SmartSight: Mitigating Hallucination in Video-LLMs Without Compromising Video Understanding via Temporal Attention Collapse

TL;DR

SmartSight tackles perceptual hallucinations in Video-LLMs without sacrificing video understanding by enabling self-reflection through multi-sample generation. It introduces the Temporal Attention Collapse score to quantify hallucination via frame- and segment-level attention distributions and uses a Visual Attention Vanishing Point to enable early, efficient stopping of low-quality candidates. The approach yields substantial hallucination reductions and improved reasoning across multiple open-source Video-LLMs, with strong scalability and efficiency advantages at test time. This training-free method offers a practical, model-agnostic path toward more reliable video-language reasoning in real-world settings.

Abstract

Despite Video Large Language Models having rapidly advanced in recent years, perceptual hallucinations pose a substantial safety risk, which severely restricts their real-world applicability. While several methods for hallucination mitigation have been proposed, they often compromise the model's capacity for video understanding and reasoning. In this work, we propose SmartSight, a pioneering step to address this issue in a training-free manner by leveraging the model's own introspective capabilities. Specifically, SmartSight generates multiple candidate responses to uncover low-hallucinated outputs that are often obscured by standard greedy decoding. It assesses the hallucination of each response using the Temporal Attention Collapse score, which measures whether the model over-focuses on trivial temporal regions of the input video when generating the response.

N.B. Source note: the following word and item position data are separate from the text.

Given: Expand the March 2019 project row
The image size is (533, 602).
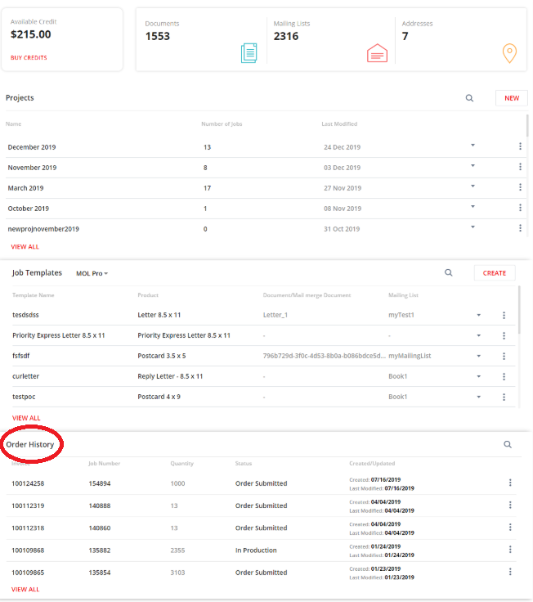Looking at the screenshot, I should (x=473, y=186).
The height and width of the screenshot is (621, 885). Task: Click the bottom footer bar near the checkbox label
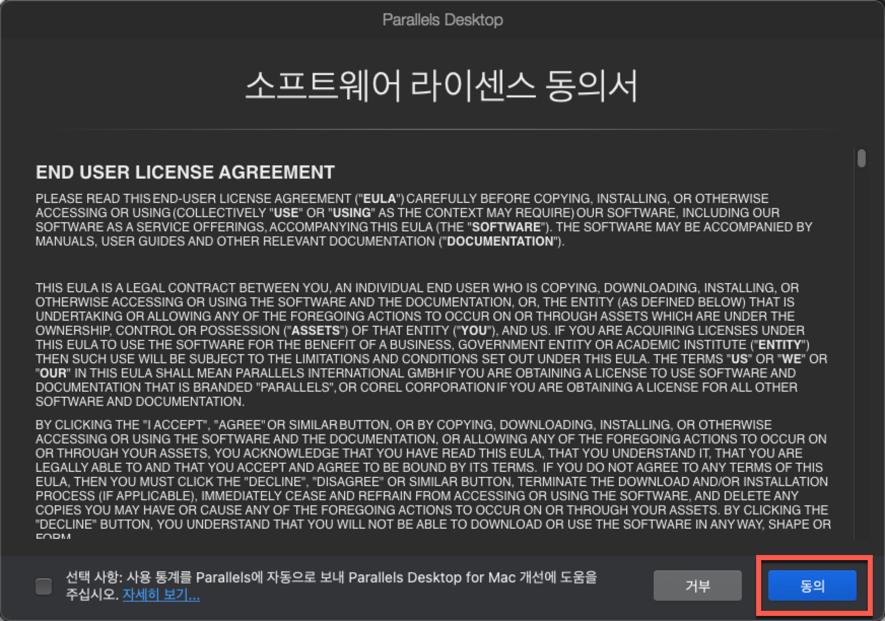[330, 586]
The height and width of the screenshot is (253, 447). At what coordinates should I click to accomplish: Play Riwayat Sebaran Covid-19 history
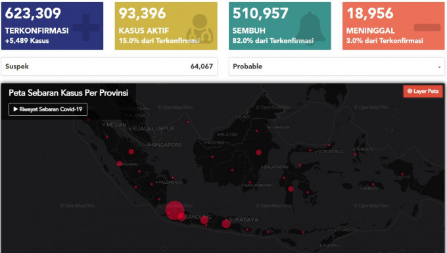coord(48,109)
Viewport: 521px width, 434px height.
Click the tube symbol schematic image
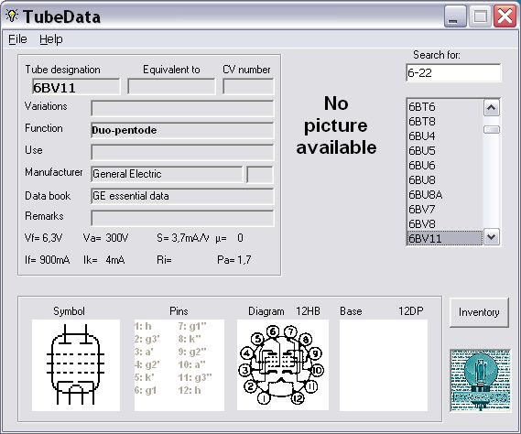point(76,365)
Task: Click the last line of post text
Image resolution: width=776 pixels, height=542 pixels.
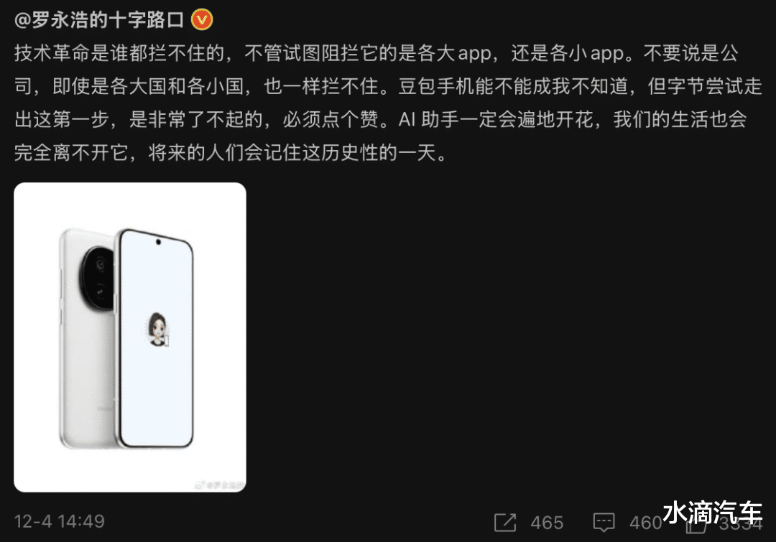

To improve efficiency, SmartSight identifies the Visual Attention Vanishing point, enabling more accurate hallucination estimation and early termination of hallucinated responses, leading to a substantial reduction in decoding cost. Experiments show that SmartSight substantially lowers hallucinations for Qwen2.5-VL-7B by 10.59% on VRIPT-HAL, while simultaneously enhancing video understanding and reasoning, boosting performance on VideoMMMU by up to 8.86%. These results highlight SmartSight's effectiveness in improving the reliability of open-source Video-LLMs.

Figures (6)

• Figure 1: Comparison between SmartSight and existing methods in terms of hallucinations suppression, video understanding and reasoning. Lighter colors indicate lower computational cost. Existing methods suffer from two main limitations: (1) inferior transferability across models, showing effectiveness only on LLaVA-NEXT-Video; and (2) reducing hallucinations at the cost of impaired video understanding. SmartSight simultaneously suppresses hallucinations and enhances video comprehension, achieving a more favorable balance between accuracy and efficiency.
• Figure 2: Illustration of hallucination in Video-LLM outputs. Prediction 1 exhibits an over-reliance on the first frame, causing it to overlook crucial information in frame 12 and leading to an incorrect output. Prediction 2 concentrates excessively on visually similar segments (frames 7–8), which results in a misinterpretation of the video content.
• Figure 3: Comparison between greedy decoding and sampling $N$=10 responses per query. We visualize 100 randomly selected responses from VRIPT-HAL. The black curve shows the hallucination level of responses generated by greedy decoding. The blue and gray curves indicate the least and most hallucinated among the sampled responses. The shaded region illustrates that sampling can produce responses with lower hallucination.
• Figure 4: Overview of the proposed SmartSight. Given an input video and a textual query, SmartSight generates $N$ responses in parallel. During generation, it dynamically detects the Visual Attention Vanishing Point and estimates hallucination severity using the proposed Temporal Attention Collapse Score. Only one high-quality candidate is retained for continued generation, thereby achieving a favorable balance between efficiency and effectiveness.
• Figure 5: Results of applying SmartSight to Qwen2.5-VL-7B with different values of $N$. The figure shows that increasing $N$ enables test-time scaling, which is challenging to achieve with prior methods. When $N = 60$, the 7B model achieves performance comparable to the Qwen2.5-VL-32B model and the proprietary Gemini 1.5 Pro.